Le complexe d’Œdipe valide la sortie du narcissisme primaire : c’est là qu’a lieu la rencontre du Je avec la temporalité sociale. Selon Aulagnier, c’est la troisième des rencontres (les deux autres concernent le hors psyché et le discours maternel) autour desquelles va se jouer la capacité du sujet de négocier sa relation à l’autre, de pactiser avec le conflit et de s’assurer des repères identifiants. En effet, il s’agit de s’approprier un passé comme étant le sien. La rencontre avec le temps opère sous la forme de l’édification du passé personnel, indissociable du rôle que tient l’autre, en l’occurrence le « porte-souvenir ». Le temps passé entre alors paradoxalement en concurrence avec le présent, voire le désavoue comme insuffisant, et invalide d’avance le futur. Tout changement peut dès lors être perçu non comme le signe d’une évolution naturelle et souhaitable, mais comme une transgression massive vis-à-vis d’un archétype immuable. Là où la permanence s’établit entre ce que l’on a été, ce que l’on est et ce que l’on souhaite devenir, il n’y a de permanence possible que dans la fixité. La psychose cherche à se mettre à l’abri du temps social, dans une fixation au stade oral.

Toutefois, nous avons vu que, de la schizophrénie à la mélancolie ou à la manie, les aménagements psychiques ne sont pas les mêmes. La schizophrénie ne semble s’inscrire que dans le stade oral, en tant que le temps y est spatialisé, figuré. La mélancolie, si elle s’inscrit également dans le stade oral, semble toutefois plus avancée dans la perception temporelle, et nous verrons que les stratégies thérapeutiques ne sont pas nécessairement identiques. Si le Surmoi mélancolique nous semble davantage proche du Surmoi de type kleinien, la question se pose de savoir si ce Surmoi ne correspond pas à un stade un peu ultérieur, ce qui permettrait d’expliquer le degré plus abouti de symbolisation dans la mélancolie, notamment dans le recours au langage. D’autre part, si l’on pense davantage par modèles que par structures, cela peut notamment impliquer de penser conjointement le développement de la partie névrotique et psychotique ; à certains moments, certaines parties pourraient être névrotiques, et d’autres, d’omnipotence psychotique.

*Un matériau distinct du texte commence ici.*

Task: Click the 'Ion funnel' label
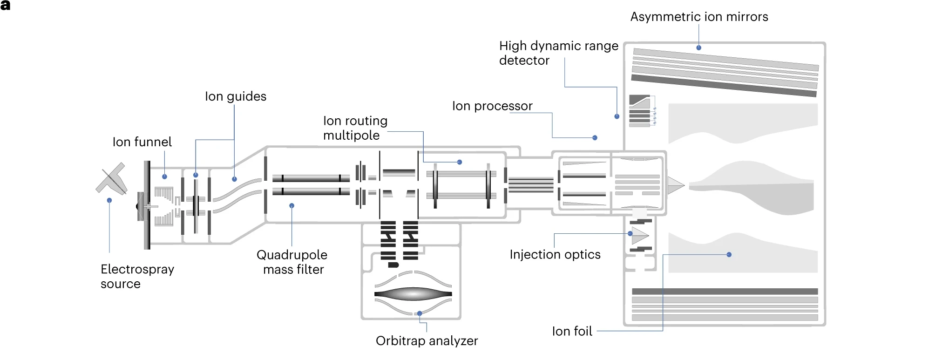click(142, 142)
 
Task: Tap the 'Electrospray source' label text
click(137, 276)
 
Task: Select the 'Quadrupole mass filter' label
click(292, 262)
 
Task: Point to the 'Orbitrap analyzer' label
click(427, 341)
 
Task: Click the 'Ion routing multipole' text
click(355, 128)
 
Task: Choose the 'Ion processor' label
click(492, 106)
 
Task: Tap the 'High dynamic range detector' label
click(558, 53)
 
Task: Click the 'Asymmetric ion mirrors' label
click(698, 17)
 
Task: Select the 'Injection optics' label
click(555, 255)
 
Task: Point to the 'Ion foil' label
click(572, 331)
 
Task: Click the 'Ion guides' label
click(236, 96)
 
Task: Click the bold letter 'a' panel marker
click(6, 6)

En somme, la structuration temporelle psychotique s’organise autour d’un fond commun de temps mythique, qui correspond au stade oral. Mais en fonction des types de psychose, l’organisation est différente, et manifeste ainsi des développements plus aboutis que d’autres.

A l’adolescence, se réactivent des « processus primaires posthumes », pour Freud, ou du « compromis identificatoire » pour Aulagnier. Si ces processus ou ce compromis ne trouvent pas de résolution, alors on constate une entrée dans la psychose à la fin de l’adolescence.